Coronavirus

Albtraum für US-Mäster


Mike Paustian, Schweinehalter in Iowa, fürchtet, dass sich die Situation weiter zuspitzen könnte.
Foto: Iowa Pork Producers
Mike Paustian, Schweinehalter in Iowa, fürchtet, dass sich die Situation weiter zuspitzen könnte.

Schweinehalter im Mittelwesten der USA kommen zunehmend unter Druck. Etwa 20 Prozent der Schlachtkapazität fehlen wegen der Coronakrise.

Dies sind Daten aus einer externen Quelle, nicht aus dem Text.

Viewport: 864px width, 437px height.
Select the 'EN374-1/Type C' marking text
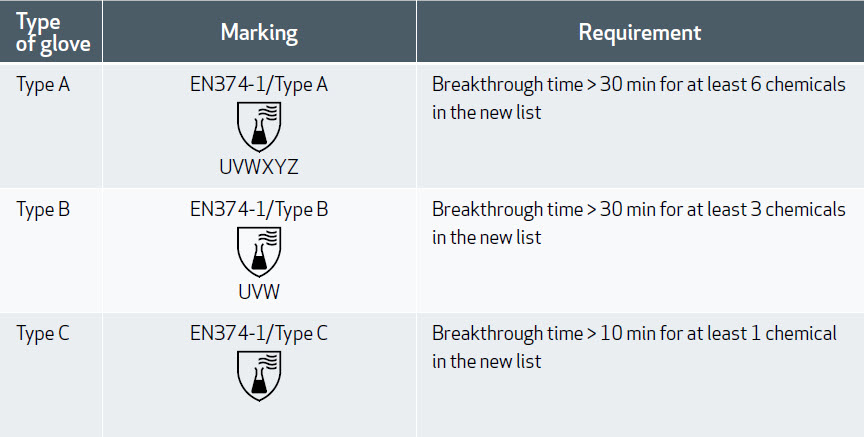click(x=259, y=334)
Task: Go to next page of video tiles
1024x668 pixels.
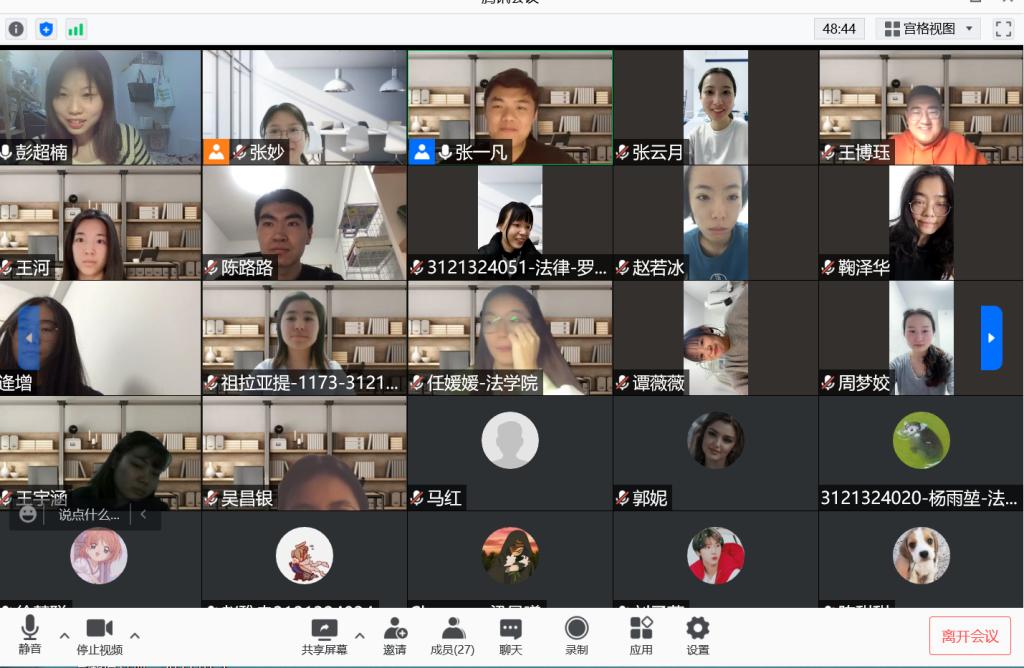Action: [991, 338]
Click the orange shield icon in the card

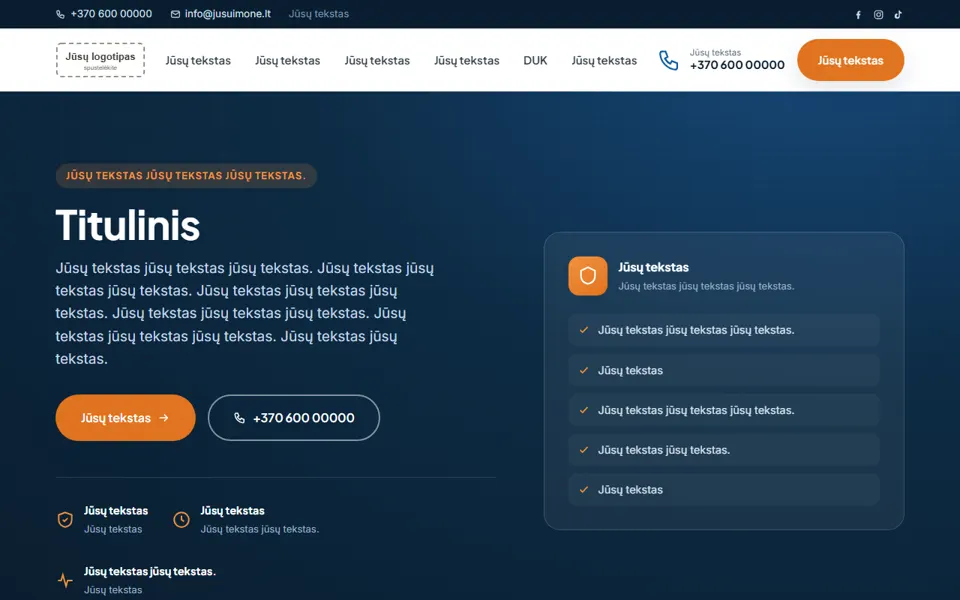pyautogui.click(x=588, y=276)
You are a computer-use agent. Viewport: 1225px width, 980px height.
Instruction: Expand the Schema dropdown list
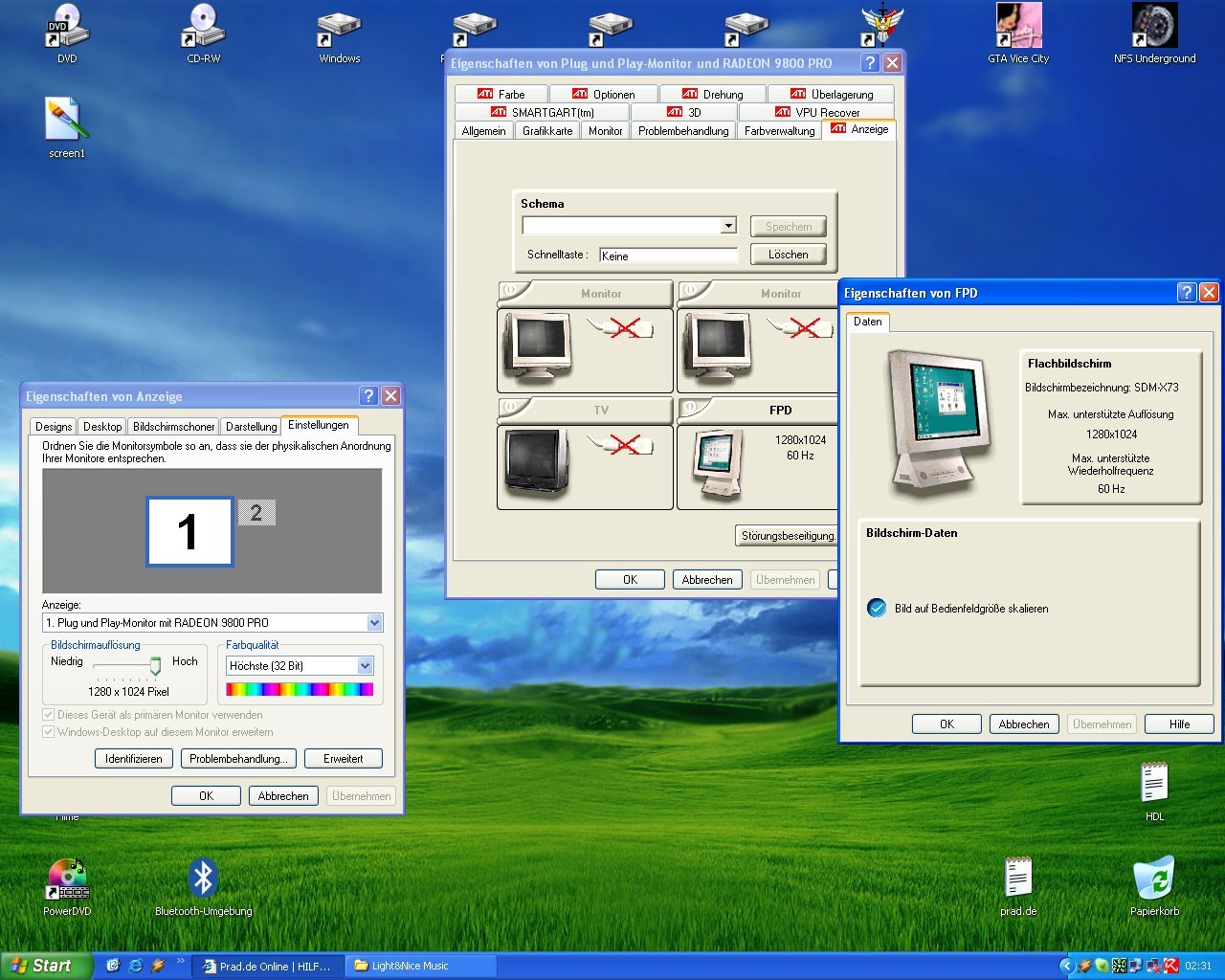[x=728, y=226]
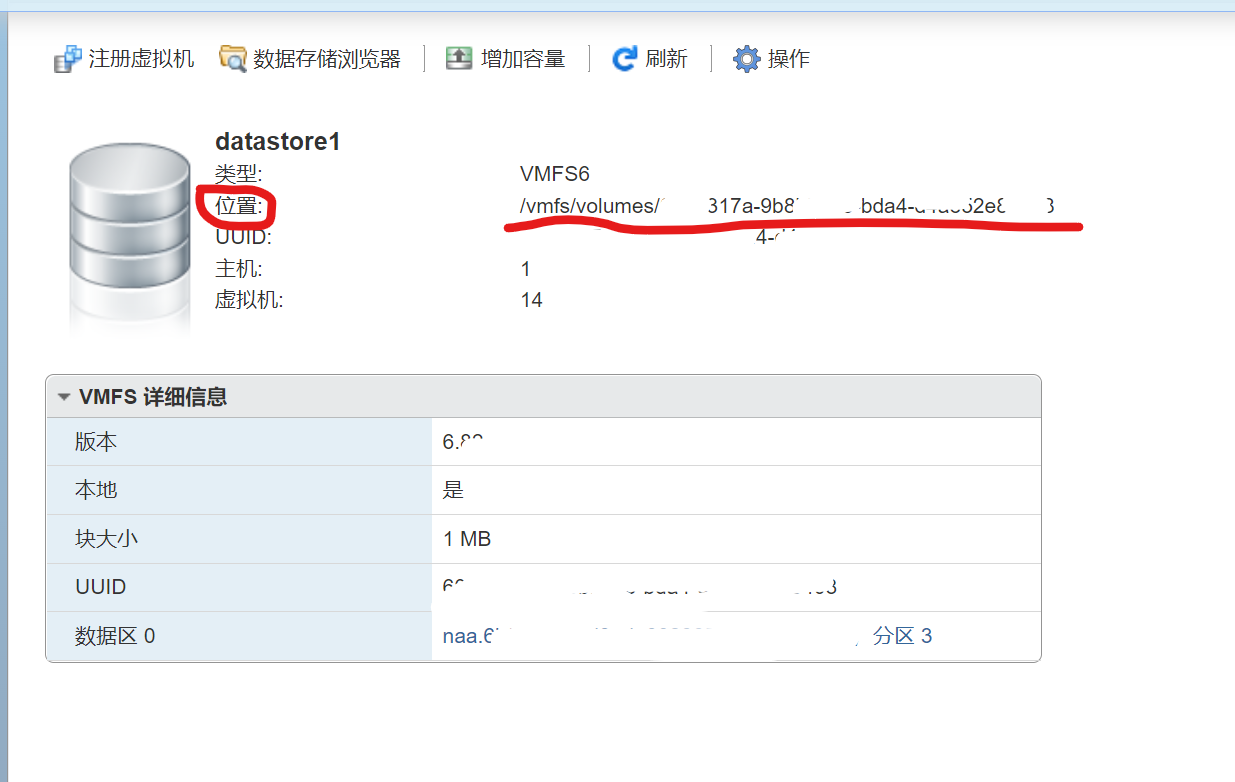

Als „logistischen Albtraum“ bezeichnet Mike Paustian, Präsident der Iowa Pork Producers Association, die Situation am Markt für schlachtreife Schweine. Zunehmend legen Schlacht- und Zerlegebetriebe Kapazitäten still, weil Arbeiter mit dem Coronavirus infiziert sind. Betroffen ist der gesamte Mittelwesten mit der Schweinehochburg Iowa und ebenfalls beachtlichen Tierzahlen in den US-Bundesstaaten Minnesota, Illinois und Indiana.
Schweinehochburg der USA
Im US-Bundesstaat Iowa steht fast ein Drittel des Schweinebestandes der USA. Im Zentrum des Mais- und Sojagürtels des Mittelwestens gelegen, hat sich die Branche ähnlich spezialisiert und konzentriert wie hierzulande in Weser-Ems. Entsprechend verwundbar sind solche Regionen im Seuchenfall.
Erst am Montag hat die US-Tochter des brasilianischen Fleischkonzerns JBS bekannt gegeben, das Werk in Worthington, Minnesota, das täglich etwa 20.000 Schweine verarbeitet, zu schließen. In Iowa stehen die Bänder am großen Tyson-Schlachthof in Columbus Junction bereits in der zweiten Woche still. Sie sollen jetzt allerdings zum Teil wieder angefahren werden. Außerdem hat der Branchenprimus Smithfield Foods Verarbeitungsstätten stillgelegt.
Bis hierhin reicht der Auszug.